═══ ENTRIES SUPPLIED

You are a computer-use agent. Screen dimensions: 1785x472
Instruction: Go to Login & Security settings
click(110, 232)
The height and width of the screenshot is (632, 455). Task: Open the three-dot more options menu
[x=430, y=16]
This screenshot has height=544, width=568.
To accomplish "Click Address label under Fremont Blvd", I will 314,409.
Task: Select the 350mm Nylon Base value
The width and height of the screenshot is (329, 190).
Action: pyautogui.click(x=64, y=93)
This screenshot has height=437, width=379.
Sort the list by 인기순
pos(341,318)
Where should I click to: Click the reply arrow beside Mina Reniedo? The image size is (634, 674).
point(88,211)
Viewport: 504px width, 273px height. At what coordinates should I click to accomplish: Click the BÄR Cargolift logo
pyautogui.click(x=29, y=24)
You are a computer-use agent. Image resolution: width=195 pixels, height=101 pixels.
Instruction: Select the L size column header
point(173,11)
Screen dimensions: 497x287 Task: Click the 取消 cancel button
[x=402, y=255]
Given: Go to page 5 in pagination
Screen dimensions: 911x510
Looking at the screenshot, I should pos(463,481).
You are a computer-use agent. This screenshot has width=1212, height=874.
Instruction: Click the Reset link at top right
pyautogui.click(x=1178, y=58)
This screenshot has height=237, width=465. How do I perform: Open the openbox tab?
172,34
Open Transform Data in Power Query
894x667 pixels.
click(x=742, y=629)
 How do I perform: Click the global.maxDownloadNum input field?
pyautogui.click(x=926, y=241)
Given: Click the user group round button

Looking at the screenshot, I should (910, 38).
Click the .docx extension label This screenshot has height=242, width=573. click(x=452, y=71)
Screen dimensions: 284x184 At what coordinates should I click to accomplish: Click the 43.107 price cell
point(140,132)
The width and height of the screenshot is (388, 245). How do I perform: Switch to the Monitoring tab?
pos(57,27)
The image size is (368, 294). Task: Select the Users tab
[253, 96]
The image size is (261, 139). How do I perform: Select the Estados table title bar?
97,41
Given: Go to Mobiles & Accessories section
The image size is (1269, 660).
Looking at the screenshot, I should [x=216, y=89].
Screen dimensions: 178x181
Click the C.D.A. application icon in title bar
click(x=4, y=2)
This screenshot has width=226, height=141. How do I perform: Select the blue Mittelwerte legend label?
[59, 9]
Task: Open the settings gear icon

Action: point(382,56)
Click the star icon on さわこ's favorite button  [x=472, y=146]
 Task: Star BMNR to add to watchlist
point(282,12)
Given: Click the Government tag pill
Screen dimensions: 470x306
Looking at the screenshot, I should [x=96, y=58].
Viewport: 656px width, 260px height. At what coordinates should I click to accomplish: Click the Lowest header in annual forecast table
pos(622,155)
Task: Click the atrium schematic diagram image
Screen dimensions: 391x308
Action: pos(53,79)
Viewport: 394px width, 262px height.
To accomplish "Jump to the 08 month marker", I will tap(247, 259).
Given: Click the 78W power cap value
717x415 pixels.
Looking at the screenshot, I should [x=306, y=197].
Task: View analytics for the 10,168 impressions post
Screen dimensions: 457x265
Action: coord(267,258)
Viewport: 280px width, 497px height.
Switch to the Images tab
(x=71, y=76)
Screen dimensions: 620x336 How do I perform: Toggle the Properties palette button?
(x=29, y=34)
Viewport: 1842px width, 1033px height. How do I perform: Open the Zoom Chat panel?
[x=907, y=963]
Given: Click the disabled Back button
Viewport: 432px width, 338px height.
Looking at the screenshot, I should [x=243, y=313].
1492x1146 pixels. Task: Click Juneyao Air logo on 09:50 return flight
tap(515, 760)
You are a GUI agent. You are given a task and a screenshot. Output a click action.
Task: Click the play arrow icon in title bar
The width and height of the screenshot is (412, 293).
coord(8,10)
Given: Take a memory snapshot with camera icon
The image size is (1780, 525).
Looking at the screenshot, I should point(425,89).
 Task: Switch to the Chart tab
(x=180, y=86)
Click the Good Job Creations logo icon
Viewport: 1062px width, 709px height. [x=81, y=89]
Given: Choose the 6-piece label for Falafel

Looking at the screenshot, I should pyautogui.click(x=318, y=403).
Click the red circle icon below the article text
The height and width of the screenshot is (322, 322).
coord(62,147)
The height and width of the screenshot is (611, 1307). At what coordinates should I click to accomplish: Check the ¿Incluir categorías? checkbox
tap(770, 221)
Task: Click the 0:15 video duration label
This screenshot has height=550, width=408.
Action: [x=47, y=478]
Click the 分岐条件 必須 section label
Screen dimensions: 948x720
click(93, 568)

══════

WHAT THE TASK ASKS: Wherever a line of the data above contains "section", copy that line.

RESULT FOR THIS TASK:
Given: Go to Mobiles & Accessories section
Click the 分岐条件 必須 section label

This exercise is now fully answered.